For all its other attractions and its proximity to the Wild Coast, Lusikisiki was not great farming country. Sometimes it was feast, most times it was famine. For a few of the earliest years, God, even if he was a Catholic, smiled on old “Siki”. For a while, farmhouses and trading stations sprang up till there were some that were in sight of each other. Then there were years of locusts, internecene riots, droughts and dust storms. The proverb was wrong: the rain didn’t always follow the plough. But it was still home.

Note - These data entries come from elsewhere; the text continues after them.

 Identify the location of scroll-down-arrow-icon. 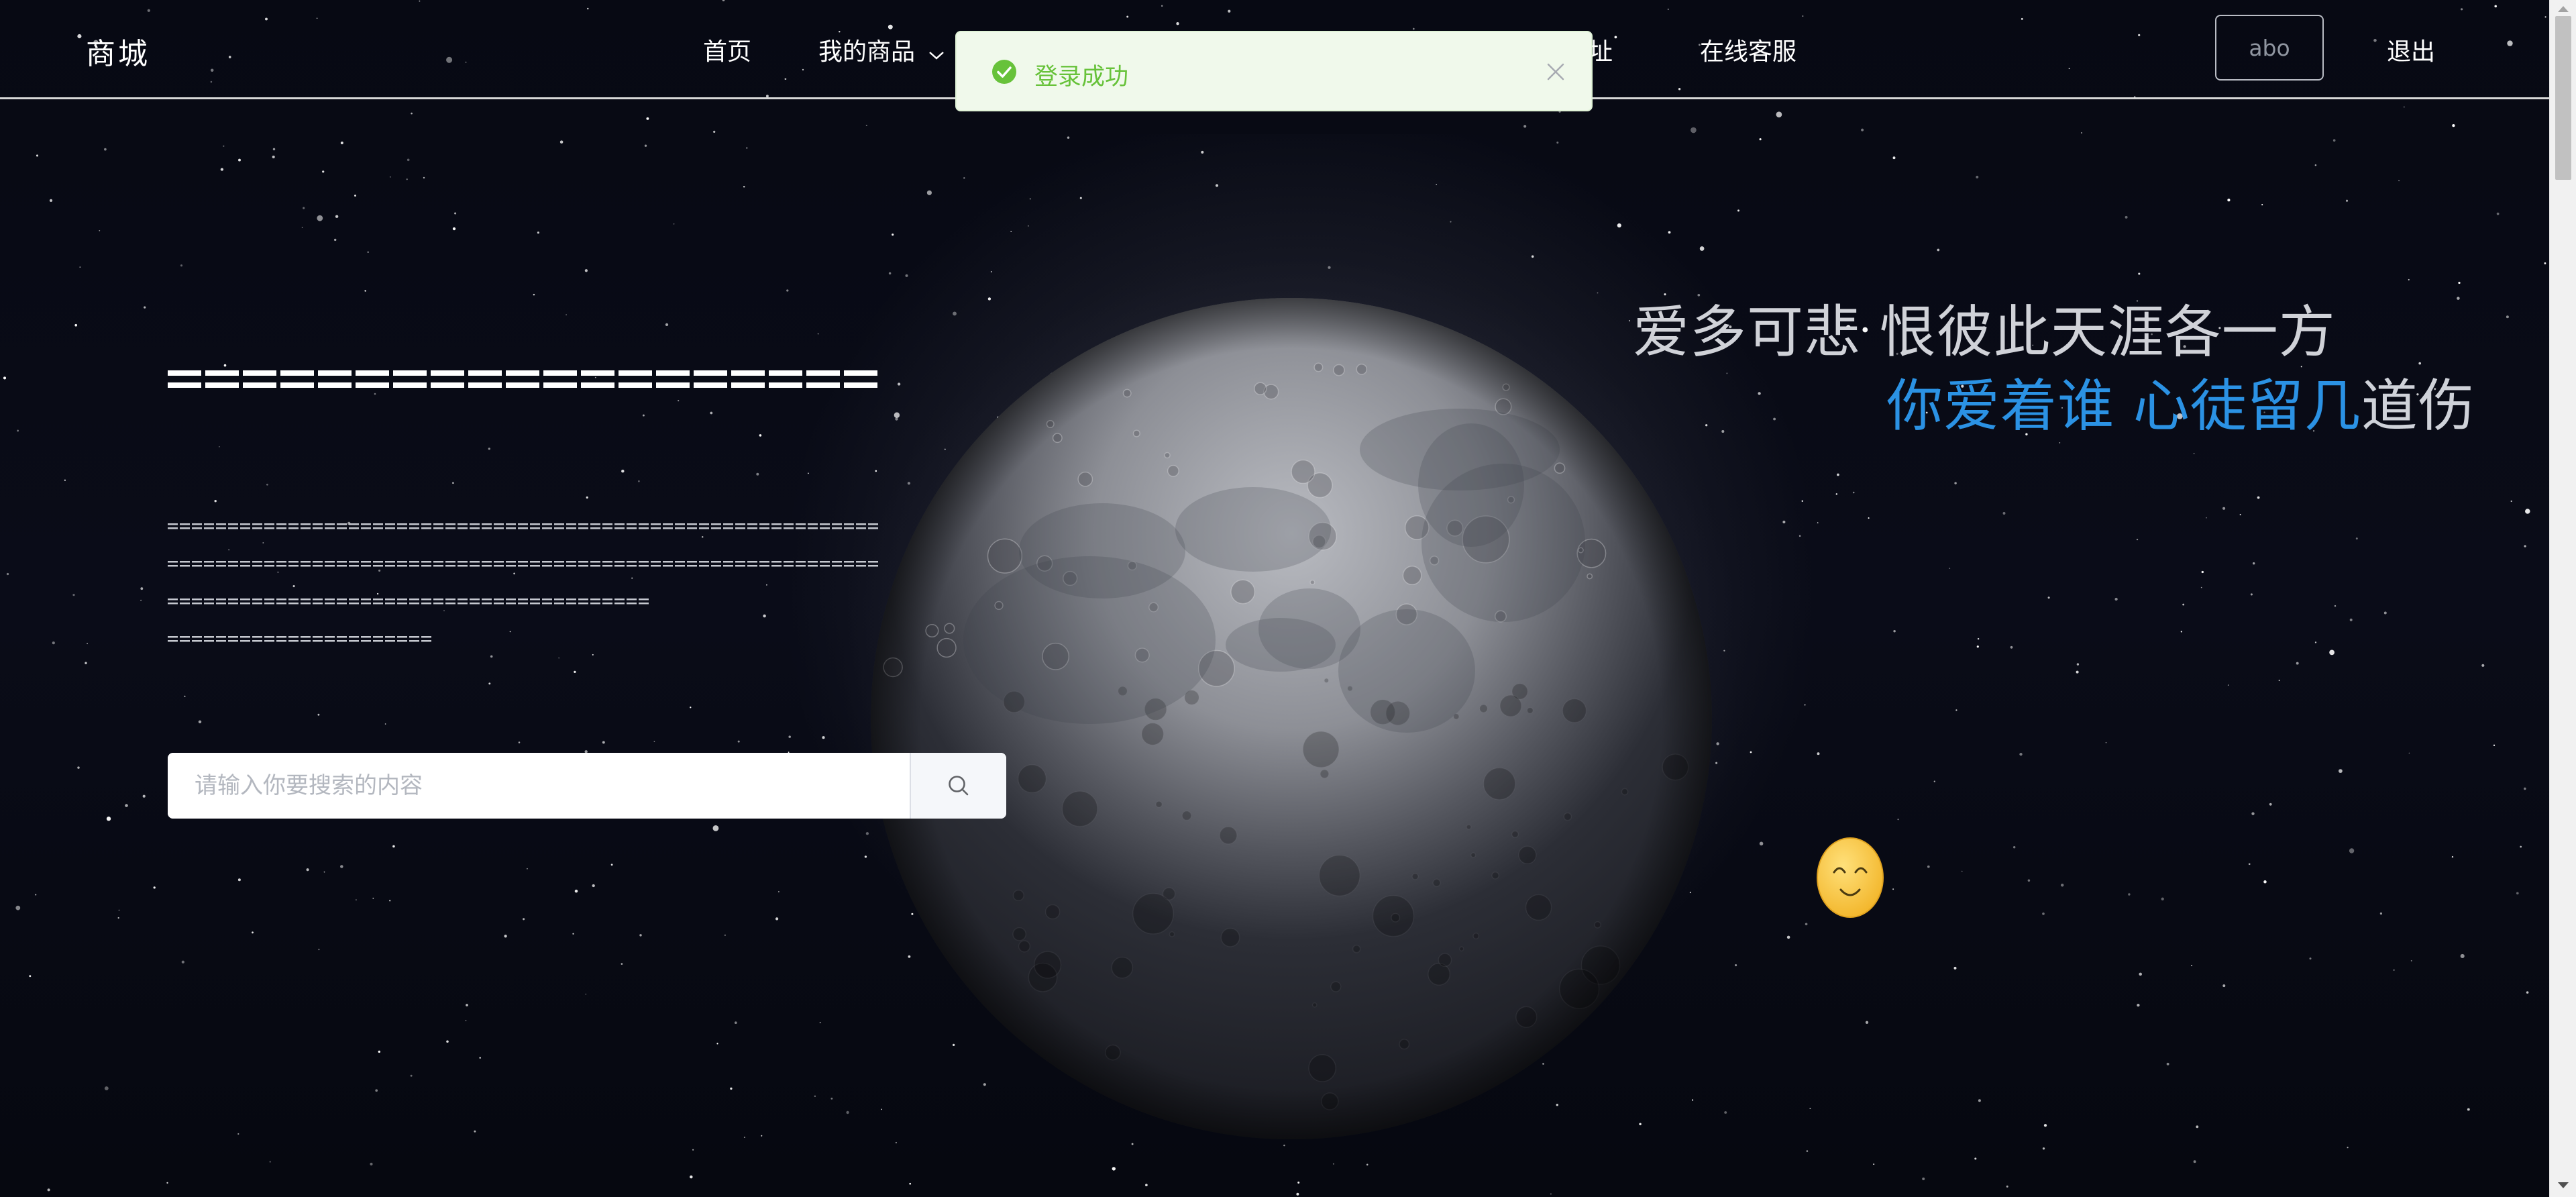
(2563, 1186).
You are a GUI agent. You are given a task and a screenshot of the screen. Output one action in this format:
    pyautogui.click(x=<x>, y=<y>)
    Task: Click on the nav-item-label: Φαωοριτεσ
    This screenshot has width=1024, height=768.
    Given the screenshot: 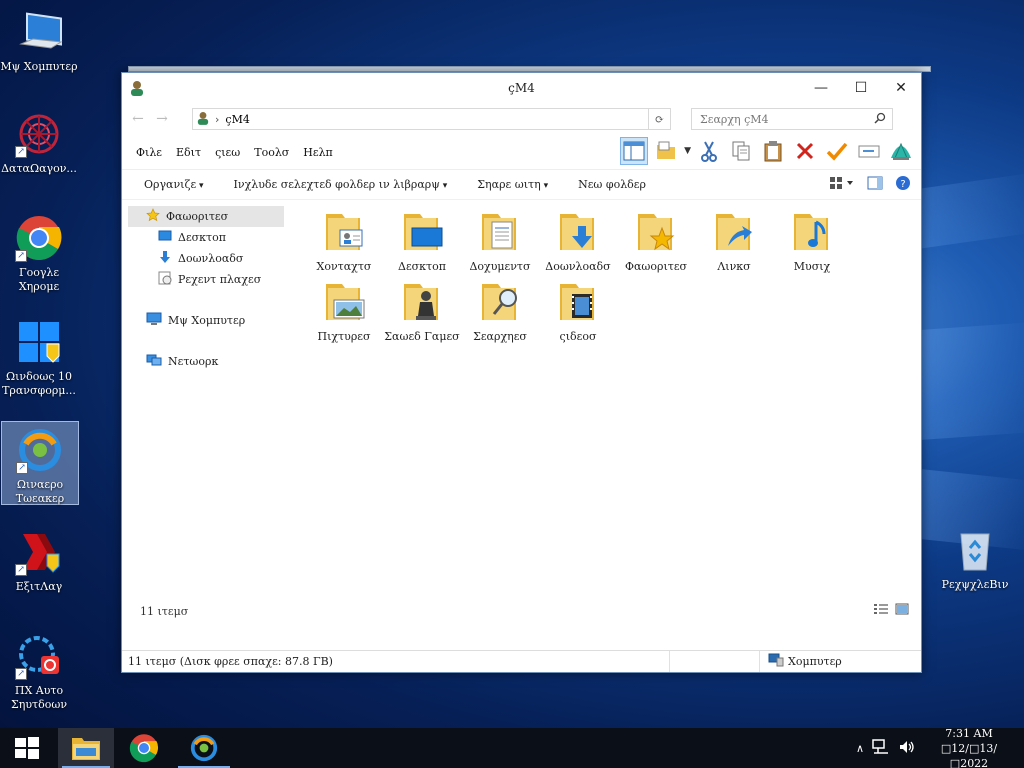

That’s why, when our turn came, we did what my dad had taught us. Good ground, good water and a good climate, are the “not-negotiables” of good horse country. Toss in good people, and you find yourself in Mooi River. Summer in some parts of the horse-rearing world means dust and a blazing sun that gives off a white glare. Summer at Summerhill is sublimely warm. There is always moisture in the soil, the grass holds a generous tinge of the green, and the clover stands to attention. Here there’s no need for farmers to struggle with stringy merino wethers; you can run five big Friesian cows to the hectare, without difficulty. Things grow. This is the Tipperary of the South. Kind country, paddocks bordered with clipped hedges of Drakensberg privet or sweet-smelling may, poplars, planes and liquid ambers along the farm lanes, old oaks encrusted with lichen around the farmhouses. Horses thrive here, partly because the land is generous, but also because the men and women who raise them, are stockmen. Unlike their counterparts in the cheque-book world you read about in overseas magazines, where buying a nomination to the hottest stallion in town is thought to be the panacea for breeding a good horse, these people live with their horses. They are not just pedigree pages, they are flesh and blood.
Like me, my wife comes from a background of toil at the grindstone, of modest living and hard habits. As the eldest child in a Catholic family of seven, she left school early to lessen the burden on a prolific father. Like us though, old Stanley Harrison is a die-hard racing man of the Nelson Mandela vintage. And like the rest of the Summerhill family, for the past thirty-five years, he’s enjoyed calling this place “home”.